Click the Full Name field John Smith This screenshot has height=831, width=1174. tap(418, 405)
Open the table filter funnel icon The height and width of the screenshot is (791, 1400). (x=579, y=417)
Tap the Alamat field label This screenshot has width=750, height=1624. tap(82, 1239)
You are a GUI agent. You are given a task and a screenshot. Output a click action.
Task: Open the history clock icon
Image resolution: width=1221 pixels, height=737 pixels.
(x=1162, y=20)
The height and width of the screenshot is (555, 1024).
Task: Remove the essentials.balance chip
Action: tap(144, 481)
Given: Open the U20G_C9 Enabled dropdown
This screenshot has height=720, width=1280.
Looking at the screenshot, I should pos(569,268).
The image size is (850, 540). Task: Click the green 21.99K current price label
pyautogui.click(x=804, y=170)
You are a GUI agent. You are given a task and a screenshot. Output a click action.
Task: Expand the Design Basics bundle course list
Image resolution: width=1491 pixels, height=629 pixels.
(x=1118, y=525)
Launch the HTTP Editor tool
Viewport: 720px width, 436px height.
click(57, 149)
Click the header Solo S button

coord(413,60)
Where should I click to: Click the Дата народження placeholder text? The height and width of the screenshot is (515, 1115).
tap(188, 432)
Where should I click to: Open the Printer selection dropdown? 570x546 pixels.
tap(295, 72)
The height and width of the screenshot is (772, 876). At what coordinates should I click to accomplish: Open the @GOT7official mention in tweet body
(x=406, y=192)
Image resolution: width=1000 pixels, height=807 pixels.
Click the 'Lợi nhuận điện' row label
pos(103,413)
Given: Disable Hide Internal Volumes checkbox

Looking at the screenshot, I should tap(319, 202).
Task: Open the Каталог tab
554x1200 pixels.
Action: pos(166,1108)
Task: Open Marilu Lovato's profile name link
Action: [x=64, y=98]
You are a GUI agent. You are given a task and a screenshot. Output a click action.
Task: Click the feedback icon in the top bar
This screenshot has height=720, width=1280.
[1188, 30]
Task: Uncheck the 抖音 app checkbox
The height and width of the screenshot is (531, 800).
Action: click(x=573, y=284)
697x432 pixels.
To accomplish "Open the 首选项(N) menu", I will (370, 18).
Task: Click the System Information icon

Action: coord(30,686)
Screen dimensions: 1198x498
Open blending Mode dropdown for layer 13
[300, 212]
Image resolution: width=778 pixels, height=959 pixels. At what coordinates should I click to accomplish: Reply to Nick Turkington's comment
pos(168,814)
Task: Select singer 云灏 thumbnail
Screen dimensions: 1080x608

=== What to work on ===
Return the data exactly, every line included.

=== Output for this exercise ===
Click the Full Name field John Smith This screenshot has height=831, width=1174. tap(418, 405)
Open the table filter funnel icon The height and width of the screenshot is (791, 1400). (x=579, y=417)
Tap the Alamat field label This screenshot has width=750, height=1624. tap(82, 1239)
You are a GUI agent. You are given a task and a screenshot. Output a click action.
Task: Open the history clock icon
Image resolution: width=1221 pixels, height=737 pixels.
(x=1162, y=20)
The height and width of the screenshot is (555, 1024).
Task: Remove the essentials.balance chip
Action: tap(144, 481)
Given: Open the U20G_C9 Enabled dropdown
This screenshot has height=720, width=1280.
Looking at the screenshot, I should pos(569,268).
The image size is (850, 540). Task: Click the green 21.99K current price label
pyautogui.click(x=804, y=170)
You are a GUI agent. You are given a task and a screenshot. Output a click action.
Task: Expand the Design Basics bundle course list
Image resolution: width=1491 pixels, height=629 pixels.
(x=1118, y=525)
Launch the HTTP Editor tool
Viewport: 720px width, 436px height.
click(57, 149)
Click the header Solo S button

coord(413,60)
Where should I click to: Click the Дата народження placeholder text? The height and width of the screenshot is (515, 1115).
tap(188, 432)
Where should I click to: Open the Printer selection dropdown? 570x546 pixels.
tap(295, 72)
The height and width of the screenshot is (772, 876). At what coordinates should I click to accomplish: Open the @GOT7official mention in tweet body
(x=406, y=192)
Image resolution: width=1000 pixels, height=807 pixels.
Click the 'Lợi nhuận điện' row label
pos(103,413)
Given: Disable Hide Internal Volumes checkbox

Looking at the screenshot, I should tap(319, 202).
Task: Open the Каталог tab
554x1200 pixels.
Action: pos(166,1108)
Task: Open Marilu Lovato's profile name link
Action: [x=64, y=98]
You are a GUI agent. You are given a task and a screenshot. Output a click action.
Task: Click the feedback icon in the top bar
This screenshot has height=720, width=1280.
[1188, 30]
Task: Uncheck the 抖音 app checkbox
The height and width of the screenshot is (531, 800).
Action: click(x=573, y=284)
697x432 pixels.
To accomplish "Open the 首选项(N) menu", I will (370, 18).
Task: Click the System Information icon

Action: coord(30,686)
Screen dimensions: 1198x498
Open blending Mode dropdown for layer 13
[300, 212]
Image resolution: width=778 pixels, height=959 pixels. At what coordinates should I click to accomplish: Reply to Nick Turkington's comment
pos(168,814)
Task: Select singer 云灏 thumbnail
Screen dimensions: 1080x608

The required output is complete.